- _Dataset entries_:

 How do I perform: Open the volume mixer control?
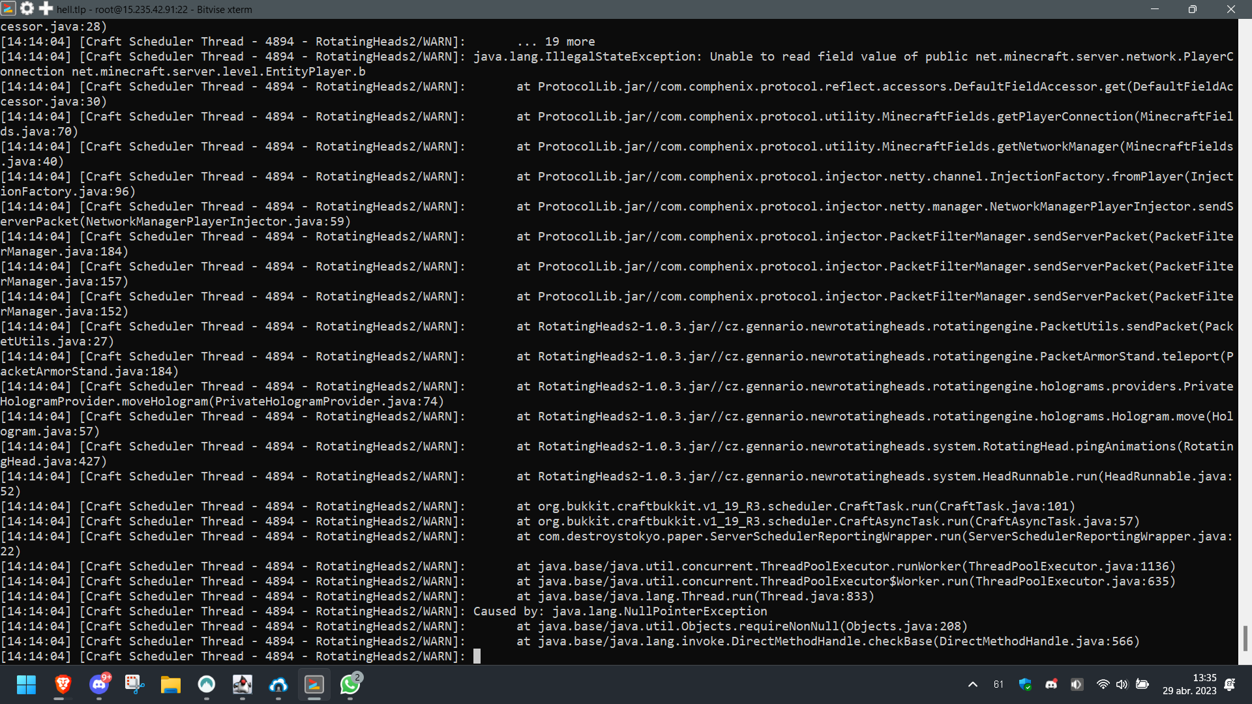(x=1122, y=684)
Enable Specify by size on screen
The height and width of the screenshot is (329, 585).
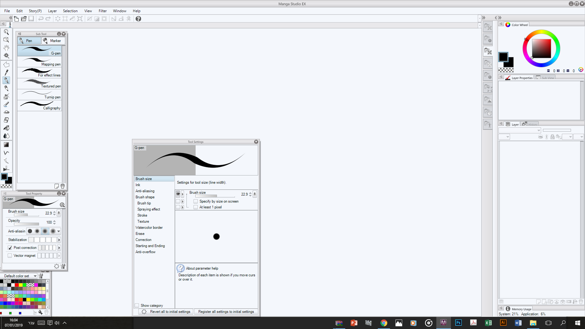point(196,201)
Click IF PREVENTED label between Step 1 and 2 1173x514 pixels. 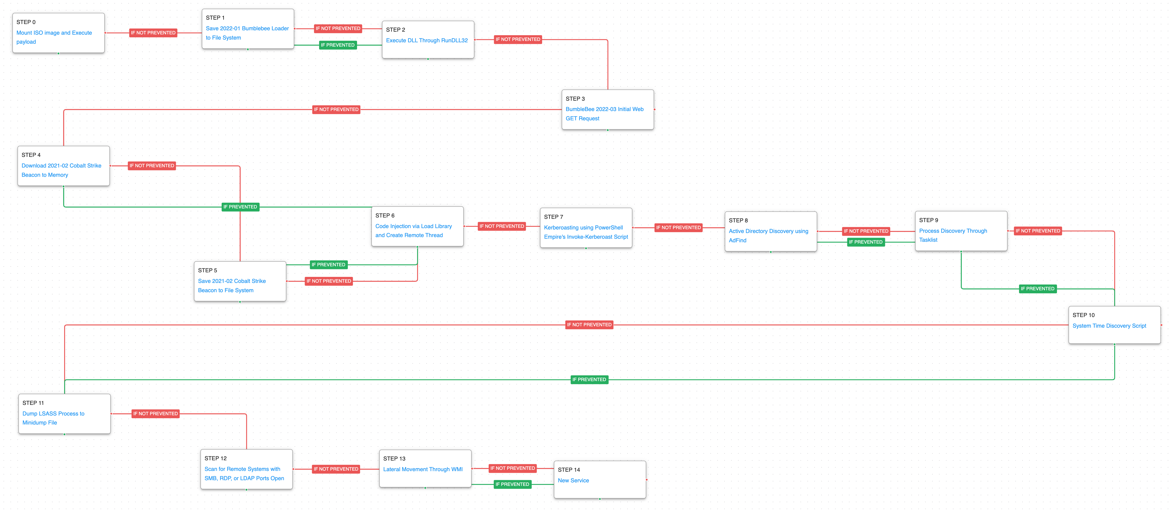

- _Directions_: Could you return exactly the lines starting with the one that contains "The height and" and ending with the last line of the data above? Leave the pictures out.

- _Response to this task_:
The height and width of the screenshot is (329, 585).
point(196,201)
Click IF PREVENTED label between Step 1 and 2 1173x514 pixels. 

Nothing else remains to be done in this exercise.